Exercise goal:
In the records below, find the line containing "Open the EPA". Restate it and all the lines after it exactly, and omit the rest.
Data for processing Block Start
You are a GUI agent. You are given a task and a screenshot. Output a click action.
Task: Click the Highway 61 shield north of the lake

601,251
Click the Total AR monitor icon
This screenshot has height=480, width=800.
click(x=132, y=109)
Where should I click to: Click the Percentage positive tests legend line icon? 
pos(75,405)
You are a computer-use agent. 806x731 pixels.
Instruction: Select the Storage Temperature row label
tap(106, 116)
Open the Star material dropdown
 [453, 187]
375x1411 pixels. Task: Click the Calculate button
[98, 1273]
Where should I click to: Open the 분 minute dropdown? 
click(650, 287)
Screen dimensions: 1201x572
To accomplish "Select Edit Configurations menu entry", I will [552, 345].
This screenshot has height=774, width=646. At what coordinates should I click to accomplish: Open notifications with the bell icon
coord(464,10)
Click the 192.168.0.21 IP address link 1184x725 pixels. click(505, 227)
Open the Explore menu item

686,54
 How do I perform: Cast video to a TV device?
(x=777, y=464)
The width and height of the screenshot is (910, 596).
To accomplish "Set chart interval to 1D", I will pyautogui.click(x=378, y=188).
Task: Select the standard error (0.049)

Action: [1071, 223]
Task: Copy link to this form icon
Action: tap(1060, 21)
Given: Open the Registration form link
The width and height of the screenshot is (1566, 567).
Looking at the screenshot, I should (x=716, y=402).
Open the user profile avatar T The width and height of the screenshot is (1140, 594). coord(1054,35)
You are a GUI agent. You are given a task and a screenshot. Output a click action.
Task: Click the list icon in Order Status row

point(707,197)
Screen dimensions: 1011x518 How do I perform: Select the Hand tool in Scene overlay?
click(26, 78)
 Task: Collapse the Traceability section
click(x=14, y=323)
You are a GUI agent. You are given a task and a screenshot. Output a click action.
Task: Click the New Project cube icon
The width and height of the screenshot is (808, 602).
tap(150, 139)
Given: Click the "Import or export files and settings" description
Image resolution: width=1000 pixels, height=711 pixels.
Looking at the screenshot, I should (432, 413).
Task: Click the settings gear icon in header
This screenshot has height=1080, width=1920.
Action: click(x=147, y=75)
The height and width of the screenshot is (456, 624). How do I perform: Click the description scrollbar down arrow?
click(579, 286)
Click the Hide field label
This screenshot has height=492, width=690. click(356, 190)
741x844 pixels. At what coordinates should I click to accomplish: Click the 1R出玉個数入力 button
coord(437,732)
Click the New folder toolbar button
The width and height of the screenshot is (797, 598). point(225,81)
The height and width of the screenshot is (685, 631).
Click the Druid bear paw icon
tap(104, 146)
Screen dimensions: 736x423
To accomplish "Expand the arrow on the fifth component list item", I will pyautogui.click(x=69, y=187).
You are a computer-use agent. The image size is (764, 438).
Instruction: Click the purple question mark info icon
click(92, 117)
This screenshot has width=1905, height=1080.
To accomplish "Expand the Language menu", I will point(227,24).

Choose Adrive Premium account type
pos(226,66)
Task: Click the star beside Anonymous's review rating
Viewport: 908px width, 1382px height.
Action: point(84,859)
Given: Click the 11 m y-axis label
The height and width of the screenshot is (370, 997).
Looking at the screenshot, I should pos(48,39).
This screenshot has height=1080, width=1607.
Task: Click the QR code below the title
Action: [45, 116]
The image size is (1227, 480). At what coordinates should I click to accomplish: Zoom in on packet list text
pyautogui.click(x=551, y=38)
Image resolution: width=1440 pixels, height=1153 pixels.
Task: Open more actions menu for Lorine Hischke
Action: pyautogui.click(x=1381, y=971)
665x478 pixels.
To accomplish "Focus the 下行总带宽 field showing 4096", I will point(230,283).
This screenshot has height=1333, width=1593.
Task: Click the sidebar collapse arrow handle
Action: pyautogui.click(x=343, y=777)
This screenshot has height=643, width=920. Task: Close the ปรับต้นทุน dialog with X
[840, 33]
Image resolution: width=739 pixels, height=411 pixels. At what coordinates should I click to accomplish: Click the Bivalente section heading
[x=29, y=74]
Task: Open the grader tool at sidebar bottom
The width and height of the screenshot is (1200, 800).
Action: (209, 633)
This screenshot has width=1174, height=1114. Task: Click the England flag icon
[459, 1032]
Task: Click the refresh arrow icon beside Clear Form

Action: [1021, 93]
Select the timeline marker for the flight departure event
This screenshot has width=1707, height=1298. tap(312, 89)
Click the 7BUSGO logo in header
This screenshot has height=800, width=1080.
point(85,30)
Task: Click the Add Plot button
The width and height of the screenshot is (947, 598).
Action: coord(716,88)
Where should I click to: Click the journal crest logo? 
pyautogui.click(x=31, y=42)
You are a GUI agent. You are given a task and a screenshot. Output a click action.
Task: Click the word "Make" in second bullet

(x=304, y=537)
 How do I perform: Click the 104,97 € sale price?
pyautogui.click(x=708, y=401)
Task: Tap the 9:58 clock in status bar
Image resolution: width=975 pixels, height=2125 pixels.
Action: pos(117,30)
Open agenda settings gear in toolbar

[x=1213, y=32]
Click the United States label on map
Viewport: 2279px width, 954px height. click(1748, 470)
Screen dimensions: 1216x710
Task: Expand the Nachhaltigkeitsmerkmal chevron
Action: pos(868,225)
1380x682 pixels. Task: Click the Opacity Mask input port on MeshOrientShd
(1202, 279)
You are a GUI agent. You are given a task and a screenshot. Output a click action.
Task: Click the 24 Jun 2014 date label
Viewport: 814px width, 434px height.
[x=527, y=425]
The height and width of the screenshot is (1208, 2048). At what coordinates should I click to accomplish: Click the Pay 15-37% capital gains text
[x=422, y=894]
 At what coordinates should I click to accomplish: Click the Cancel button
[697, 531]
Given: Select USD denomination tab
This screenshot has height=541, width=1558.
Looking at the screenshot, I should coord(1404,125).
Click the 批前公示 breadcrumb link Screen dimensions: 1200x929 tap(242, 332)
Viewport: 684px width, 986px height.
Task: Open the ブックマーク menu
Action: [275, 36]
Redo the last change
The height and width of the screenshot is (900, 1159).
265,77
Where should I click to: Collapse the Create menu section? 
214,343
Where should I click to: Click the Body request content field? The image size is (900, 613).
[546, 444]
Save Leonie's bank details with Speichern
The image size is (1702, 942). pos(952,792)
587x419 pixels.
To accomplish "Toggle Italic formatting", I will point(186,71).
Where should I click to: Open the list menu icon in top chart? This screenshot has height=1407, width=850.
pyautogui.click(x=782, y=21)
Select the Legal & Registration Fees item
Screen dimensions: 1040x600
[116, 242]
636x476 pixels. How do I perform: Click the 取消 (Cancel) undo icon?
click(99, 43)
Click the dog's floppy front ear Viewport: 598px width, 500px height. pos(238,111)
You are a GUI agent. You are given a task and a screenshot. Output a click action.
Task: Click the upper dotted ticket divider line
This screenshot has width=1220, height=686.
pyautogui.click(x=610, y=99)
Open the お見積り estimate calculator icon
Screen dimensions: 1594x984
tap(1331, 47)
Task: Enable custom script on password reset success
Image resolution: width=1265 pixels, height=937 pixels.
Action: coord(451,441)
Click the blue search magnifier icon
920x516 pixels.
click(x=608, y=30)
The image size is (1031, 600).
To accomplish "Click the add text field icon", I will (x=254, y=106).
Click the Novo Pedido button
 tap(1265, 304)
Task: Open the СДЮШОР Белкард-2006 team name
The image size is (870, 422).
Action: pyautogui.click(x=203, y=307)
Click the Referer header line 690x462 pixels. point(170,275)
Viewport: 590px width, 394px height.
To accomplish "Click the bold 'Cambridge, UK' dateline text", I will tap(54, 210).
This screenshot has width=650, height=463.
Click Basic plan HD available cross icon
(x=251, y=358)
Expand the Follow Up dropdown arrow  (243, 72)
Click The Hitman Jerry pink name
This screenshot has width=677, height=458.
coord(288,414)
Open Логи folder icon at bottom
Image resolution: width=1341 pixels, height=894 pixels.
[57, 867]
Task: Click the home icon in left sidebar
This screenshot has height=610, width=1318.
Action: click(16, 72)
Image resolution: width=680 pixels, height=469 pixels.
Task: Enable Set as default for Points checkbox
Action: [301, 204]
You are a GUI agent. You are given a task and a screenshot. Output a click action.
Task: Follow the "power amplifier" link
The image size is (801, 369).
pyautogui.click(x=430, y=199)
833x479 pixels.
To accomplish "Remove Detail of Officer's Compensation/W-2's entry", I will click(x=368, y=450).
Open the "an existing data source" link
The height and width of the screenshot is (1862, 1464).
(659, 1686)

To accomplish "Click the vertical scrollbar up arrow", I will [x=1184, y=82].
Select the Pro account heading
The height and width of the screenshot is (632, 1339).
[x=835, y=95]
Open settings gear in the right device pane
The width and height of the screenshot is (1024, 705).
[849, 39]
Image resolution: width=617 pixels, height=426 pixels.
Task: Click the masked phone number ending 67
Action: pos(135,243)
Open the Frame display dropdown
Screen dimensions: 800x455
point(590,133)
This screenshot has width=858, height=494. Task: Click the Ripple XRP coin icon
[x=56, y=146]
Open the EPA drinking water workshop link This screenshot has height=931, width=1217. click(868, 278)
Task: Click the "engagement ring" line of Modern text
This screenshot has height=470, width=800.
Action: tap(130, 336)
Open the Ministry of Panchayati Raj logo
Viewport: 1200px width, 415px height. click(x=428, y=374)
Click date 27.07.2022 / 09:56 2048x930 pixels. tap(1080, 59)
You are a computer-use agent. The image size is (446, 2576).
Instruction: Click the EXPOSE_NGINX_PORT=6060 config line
Data for processing Block End
Reply:
Open the EPA drinking water workshop link This screenshot has height=931, width=1217. click(868, 278)
Task: Click the "engagement ring" line of Modern text
This screenshot has height=470, width=800.
Action: tap(130, 336)
Open the Ministry of Panchayati Raj logo
Viewport: 1200px width, 415px height. click(x=428, y=374)
Click date 27.07.2022 / 09:56 2048x930 pixels. tap(1080, 59)
You are a computer-use agent. The image size is (446, 2576).
Instruction: Click the EXPOSE_NGINX_PORT=6060 config line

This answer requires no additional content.